§ **Aim**
Count the lines in the material below that contain the string "label", matching uppercase and lowercase exactly, and report only that number.
* begin Data records *
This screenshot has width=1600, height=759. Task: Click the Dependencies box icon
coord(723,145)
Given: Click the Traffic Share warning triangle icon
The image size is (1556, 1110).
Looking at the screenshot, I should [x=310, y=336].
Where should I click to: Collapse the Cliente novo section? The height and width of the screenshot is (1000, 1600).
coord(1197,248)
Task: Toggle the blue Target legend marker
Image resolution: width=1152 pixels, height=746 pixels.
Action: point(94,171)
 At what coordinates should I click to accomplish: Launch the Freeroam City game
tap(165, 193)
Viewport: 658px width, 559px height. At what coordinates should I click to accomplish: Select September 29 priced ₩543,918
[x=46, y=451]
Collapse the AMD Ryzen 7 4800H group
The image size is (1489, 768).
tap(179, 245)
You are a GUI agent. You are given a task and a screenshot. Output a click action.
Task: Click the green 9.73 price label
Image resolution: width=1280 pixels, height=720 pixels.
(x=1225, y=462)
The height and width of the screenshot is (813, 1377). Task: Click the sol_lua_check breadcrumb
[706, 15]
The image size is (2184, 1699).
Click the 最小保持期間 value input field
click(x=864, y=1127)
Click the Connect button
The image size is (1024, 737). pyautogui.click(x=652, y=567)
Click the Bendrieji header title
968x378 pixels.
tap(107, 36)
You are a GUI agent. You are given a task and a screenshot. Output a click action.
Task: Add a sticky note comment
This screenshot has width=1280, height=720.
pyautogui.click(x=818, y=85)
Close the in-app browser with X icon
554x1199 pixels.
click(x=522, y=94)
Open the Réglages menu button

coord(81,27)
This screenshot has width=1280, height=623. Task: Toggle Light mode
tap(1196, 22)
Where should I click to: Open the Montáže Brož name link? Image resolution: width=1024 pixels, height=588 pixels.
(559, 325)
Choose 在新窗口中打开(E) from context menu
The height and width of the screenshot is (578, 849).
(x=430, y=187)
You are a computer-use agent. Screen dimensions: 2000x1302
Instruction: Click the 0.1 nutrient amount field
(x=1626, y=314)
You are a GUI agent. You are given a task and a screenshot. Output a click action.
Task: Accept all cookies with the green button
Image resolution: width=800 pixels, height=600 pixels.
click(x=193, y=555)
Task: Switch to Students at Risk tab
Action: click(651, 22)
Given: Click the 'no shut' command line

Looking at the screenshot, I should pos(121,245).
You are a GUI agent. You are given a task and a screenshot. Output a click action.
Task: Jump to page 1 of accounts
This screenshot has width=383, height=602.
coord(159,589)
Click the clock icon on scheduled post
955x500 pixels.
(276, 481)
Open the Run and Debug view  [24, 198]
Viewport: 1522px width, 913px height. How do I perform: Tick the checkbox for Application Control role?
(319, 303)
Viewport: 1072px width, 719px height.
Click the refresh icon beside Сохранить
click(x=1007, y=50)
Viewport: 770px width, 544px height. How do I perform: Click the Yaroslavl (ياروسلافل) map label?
* end Data records *
§ **Completed task**
2